Loss of ANCO1 repression at AIB1/YAP targets drives breast cancer progression

Transcription factors critical for the transition of normal breast epithelium to ductal carcinoma in-situ (DCIS) and invasive breast cancer are not clearly defined. Here, we report that the expression of a subset of YAP-activated and YAP-repressed genes in normal mammary and early stage breast cancer cells is dependent on the nuclear co-activator AIB1. Gene expression, sequential ChIP, and ChIP-seq analyses show that AIB1 and YAP converge upon TEAD for transcriptional activation and repression. We find that AIB1-YAP repression of genes at the 1q21.3 locus is mediated by AIB1-dependent recruitment of ANCO1, a tumor suppressor whose expression is progressively lost during breast cancer progression.
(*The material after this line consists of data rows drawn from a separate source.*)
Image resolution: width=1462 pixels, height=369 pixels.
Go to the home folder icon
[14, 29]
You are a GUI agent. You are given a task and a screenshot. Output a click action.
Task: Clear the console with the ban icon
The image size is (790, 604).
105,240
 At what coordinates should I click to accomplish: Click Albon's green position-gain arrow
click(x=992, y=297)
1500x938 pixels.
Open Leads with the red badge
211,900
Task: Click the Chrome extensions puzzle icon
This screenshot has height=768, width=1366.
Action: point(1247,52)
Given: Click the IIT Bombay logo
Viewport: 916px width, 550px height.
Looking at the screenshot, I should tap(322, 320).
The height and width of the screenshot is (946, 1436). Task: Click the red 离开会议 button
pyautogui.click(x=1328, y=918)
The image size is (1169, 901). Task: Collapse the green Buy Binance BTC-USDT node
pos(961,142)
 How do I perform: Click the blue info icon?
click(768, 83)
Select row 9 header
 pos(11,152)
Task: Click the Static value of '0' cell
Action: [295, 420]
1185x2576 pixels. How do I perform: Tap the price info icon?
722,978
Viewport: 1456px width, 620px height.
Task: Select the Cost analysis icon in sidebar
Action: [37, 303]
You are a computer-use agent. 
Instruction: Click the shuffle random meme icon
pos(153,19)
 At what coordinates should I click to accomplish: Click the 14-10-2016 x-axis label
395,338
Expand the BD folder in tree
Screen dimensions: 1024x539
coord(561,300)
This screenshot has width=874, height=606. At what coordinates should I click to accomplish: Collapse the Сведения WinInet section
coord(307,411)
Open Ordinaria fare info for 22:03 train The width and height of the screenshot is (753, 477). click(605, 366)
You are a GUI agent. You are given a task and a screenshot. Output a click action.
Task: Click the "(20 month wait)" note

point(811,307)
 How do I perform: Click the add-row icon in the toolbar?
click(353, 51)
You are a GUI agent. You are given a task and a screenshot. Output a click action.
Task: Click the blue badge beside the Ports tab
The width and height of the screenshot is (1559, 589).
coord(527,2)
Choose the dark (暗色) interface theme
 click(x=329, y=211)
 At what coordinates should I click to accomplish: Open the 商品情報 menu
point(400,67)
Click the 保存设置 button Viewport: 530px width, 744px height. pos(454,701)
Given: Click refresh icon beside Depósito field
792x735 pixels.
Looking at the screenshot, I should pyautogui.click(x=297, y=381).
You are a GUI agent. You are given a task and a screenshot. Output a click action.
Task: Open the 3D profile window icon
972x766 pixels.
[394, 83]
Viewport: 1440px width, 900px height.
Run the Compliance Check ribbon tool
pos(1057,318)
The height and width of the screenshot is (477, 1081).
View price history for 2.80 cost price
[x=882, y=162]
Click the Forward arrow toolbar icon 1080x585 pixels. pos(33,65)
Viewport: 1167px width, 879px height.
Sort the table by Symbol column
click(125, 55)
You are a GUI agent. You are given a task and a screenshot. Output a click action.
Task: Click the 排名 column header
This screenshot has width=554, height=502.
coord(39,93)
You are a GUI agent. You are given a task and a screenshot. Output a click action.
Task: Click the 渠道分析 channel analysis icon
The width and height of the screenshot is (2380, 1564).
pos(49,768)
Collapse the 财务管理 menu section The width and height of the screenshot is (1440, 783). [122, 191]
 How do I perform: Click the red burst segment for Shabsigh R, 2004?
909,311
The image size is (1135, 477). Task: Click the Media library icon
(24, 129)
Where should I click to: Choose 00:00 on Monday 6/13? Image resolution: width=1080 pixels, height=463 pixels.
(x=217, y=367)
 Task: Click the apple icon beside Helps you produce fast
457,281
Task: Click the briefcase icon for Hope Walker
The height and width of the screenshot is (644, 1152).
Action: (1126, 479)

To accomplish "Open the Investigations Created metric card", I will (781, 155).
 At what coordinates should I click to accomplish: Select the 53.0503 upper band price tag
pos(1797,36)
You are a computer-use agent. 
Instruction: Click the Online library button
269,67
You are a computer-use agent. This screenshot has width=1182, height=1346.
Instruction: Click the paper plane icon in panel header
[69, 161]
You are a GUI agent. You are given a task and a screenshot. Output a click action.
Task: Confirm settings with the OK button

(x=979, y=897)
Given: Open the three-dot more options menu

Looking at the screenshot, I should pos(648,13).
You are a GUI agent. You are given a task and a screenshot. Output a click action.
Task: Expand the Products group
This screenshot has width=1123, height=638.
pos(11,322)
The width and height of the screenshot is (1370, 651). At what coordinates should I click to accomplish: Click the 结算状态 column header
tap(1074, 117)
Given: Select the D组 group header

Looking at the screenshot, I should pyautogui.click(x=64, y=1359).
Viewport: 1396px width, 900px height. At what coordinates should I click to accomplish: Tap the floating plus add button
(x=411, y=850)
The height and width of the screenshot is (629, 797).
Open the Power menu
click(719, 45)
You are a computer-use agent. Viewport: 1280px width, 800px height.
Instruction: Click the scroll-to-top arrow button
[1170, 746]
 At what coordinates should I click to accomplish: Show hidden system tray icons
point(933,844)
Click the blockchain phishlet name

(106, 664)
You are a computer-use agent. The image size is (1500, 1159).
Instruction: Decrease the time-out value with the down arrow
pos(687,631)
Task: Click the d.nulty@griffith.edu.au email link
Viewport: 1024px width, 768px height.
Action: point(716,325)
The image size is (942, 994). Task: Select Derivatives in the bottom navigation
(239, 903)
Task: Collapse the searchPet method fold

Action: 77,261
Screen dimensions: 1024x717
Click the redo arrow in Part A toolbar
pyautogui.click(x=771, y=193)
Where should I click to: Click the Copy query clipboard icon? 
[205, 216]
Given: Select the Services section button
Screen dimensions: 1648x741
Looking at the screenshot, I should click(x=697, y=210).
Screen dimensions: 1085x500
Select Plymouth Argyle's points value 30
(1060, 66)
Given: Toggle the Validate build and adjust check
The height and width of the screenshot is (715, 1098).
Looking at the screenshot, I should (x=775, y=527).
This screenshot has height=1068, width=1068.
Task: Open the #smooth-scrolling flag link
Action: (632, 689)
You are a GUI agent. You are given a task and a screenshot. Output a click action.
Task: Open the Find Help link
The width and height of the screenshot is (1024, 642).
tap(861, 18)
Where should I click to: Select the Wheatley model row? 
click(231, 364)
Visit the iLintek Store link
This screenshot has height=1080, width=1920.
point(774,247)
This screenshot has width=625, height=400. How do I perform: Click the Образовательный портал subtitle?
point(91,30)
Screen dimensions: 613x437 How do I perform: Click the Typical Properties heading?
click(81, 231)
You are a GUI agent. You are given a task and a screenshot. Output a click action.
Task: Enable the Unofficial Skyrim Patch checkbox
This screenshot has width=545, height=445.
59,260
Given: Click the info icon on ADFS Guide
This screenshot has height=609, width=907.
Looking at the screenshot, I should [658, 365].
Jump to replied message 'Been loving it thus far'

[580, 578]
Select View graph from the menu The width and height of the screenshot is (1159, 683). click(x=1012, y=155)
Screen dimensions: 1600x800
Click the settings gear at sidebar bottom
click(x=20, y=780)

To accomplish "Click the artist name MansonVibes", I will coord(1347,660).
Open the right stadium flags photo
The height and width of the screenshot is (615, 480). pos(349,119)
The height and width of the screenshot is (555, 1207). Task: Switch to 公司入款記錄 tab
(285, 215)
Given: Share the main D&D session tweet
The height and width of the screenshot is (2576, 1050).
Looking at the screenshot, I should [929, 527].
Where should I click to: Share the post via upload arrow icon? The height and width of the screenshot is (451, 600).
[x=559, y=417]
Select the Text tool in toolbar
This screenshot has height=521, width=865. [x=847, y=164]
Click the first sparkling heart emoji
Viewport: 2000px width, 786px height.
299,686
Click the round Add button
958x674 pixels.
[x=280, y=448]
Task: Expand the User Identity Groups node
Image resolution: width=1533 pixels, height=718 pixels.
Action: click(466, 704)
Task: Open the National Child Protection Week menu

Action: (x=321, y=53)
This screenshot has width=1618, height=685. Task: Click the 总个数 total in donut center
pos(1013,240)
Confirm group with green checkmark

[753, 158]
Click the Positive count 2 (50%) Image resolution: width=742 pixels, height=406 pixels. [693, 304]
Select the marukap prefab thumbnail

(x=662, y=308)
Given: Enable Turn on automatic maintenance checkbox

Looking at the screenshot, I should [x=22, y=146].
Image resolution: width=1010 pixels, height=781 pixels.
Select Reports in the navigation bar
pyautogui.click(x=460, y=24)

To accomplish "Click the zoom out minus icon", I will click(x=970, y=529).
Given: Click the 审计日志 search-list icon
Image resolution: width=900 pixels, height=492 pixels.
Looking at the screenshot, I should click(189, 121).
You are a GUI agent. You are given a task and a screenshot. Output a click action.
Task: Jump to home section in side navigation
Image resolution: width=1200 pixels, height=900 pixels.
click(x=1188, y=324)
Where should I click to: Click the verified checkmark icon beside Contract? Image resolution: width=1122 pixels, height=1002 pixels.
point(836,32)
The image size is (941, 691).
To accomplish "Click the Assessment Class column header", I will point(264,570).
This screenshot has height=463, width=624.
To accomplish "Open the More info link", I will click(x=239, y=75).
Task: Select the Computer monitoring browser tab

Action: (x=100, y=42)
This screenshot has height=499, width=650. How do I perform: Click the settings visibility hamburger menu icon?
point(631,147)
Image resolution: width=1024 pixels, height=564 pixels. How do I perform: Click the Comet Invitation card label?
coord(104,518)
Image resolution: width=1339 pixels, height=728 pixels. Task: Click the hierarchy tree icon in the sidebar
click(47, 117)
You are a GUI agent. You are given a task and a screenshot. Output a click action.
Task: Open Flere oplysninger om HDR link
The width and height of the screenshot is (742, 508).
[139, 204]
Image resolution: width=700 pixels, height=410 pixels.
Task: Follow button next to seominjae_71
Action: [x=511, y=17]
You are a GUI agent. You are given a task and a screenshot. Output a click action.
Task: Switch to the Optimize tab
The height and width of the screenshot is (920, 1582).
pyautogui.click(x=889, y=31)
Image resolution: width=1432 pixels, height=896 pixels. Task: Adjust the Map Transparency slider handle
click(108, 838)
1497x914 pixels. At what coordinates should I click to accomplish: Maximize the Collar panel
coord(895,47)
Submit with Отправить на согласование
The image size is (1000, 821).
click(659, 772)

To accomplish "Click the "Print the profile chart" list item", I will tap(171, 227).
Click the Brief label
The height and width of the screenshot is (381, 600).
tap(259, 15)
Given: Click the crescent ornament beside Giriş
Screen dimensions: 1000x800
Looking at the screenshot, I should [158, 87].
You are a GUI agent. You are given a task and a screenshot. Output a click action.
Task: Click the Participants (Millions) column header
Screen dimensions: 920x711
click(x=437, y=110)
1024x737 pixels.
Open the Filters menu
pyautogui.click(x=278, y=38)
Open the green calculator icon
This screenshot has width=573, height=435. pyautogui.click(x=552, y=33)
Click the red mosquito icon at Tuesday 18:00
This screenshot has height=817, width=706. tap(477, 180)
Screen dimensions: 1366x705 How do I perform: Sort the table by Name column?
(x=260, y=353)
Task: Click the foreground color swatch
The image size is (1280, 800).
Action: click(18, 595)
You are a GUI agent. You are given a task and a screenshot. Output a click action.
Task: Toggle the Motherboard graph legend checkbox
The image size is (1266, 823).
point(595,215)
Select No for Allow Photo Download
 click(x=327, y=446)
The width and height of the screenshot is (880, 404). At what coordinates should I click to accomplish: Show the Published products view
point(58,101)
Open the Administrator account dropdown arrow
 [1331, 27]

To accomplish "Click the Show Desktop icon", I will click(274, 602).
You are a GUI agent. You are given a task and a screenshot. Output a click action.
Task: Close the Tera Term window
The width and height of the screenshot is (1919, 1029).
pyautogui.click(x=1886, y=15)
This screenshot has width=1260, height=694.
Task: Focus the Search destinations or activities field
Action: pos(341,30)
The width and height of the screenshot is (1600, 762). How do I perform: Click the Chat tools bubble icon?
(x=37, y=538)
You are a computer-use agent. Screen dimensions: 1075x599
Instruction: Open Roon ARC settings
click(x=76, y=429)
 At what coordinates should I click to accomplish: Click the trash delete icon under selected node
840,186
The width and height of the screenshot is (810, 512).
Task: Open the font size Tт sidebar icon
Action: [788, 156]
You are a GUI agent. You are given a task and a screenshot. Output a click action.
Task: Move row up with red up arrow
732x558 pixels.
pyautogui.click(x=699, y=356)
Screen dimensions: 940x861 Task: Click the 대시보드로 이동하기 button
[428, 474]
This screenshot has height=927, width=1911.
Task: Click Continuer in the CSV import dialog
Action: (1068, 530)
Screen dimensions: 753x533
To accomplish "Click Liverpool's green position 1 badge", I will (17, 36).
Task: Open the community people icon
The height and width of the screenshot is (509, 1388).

Reducing ANCO1 reverts AIB1-YAP-dependent repression, increases cell size, and enhances YAP-driven aberrant 3D growth. Loss of endogenous ANCO1 occurs during DCIS xenograft progression, a pattern associated with poor prognosis in human breast cancer. We conclude that increased expression of AIB1-YAP co-activated targets coupled with a loss of normal ANCO1 repression are critical to patterns of gene expression that mediate malignant progression of early stage breast cancer.